Hit and Run Victims Looking for Closure, Police Looking for Suspects

The Corpus Christi Police Department has a message to the culprits behind hit and run accidents: You will be caught.

The rash of these types of accidents have claimed lives, maimed people for life and cost taxpayers millions of dollars. Now, investigators are asking the public to help them solve the most recent cases once and for all.

"We just want to know why?" said Marco Antonio Cumpian, the son of a hit and run victim. "It's only an answer, why he just left my mom there."

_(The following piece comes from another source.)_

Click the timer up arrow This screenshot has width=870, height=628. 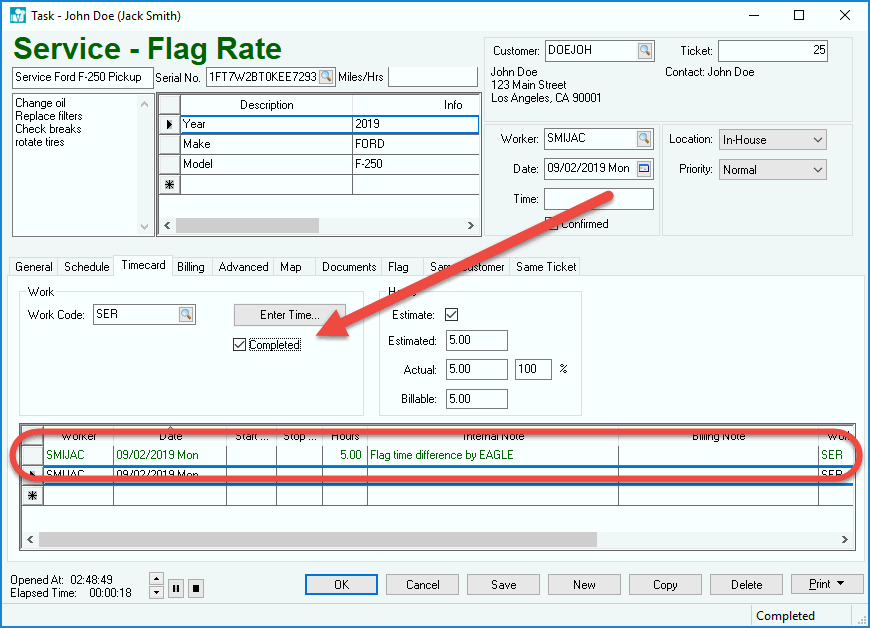(155, 579)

Cumpian and his family have been waiting for justice. It's been a month and two weeks since someone ran over his mother, 64-year old Maria Cumpian, and left her for dead. She was hit by a truck as she walked across the 4000 block of Ayers.

"She can't put any pressure on her right leg," Marco Cumpian said. "She still has seven broken ribs and the operation of the ulna, it was fractured. We thank God that she's alive."

Maria Cumpian is now undergoing painful physical therapy, and so far, investigators have yet to turn up any new clues, and no one has come forward with information.

"Whoever did it, please turn yourself in," said George Martinez, who's brother-in-law, 52-year old Adolfo "Rudy" Espinoza was hit by a vehicle in December while helping a woman whose car had run out of gas on the Crosstown Expressway. A truck sped by and struck Espinoza, and did not stop.

Espinoza lost a leg as a result of that hit and run.

"Everybody needs closure in their lives," said Mary Encinia, whose daughter was killed by a hit and run driver.

It was a little over two years ago, on Feb. 11, when Encinia's daughter, Kimberly, was struck and killed while walking down McArdle between Rodd Field Road and Ennis Joslin. She was on her way to church.

"I'm hoping that if this person that killed my daughter is listening, you know, you've been forgiven," Encinia said. "The instant that I saw my daughter there where you left her, laying in the ditch, you have been forgiven and will always be forgiven. I just hope one day I get to meet you and give you a hug and thank you for surrendering."

"We're out looking," said Sgt. Mark Harrod of the Corpus Christi Police Department, adding that every hit and run case is extremely important.

"We do have a hit and run section that is out looking every day. We have patrol officers that are out looking," Harrod said. "If we could just get help from the community, that would help us out. That's our best set of eyes, is everyone else out in the community helping us out."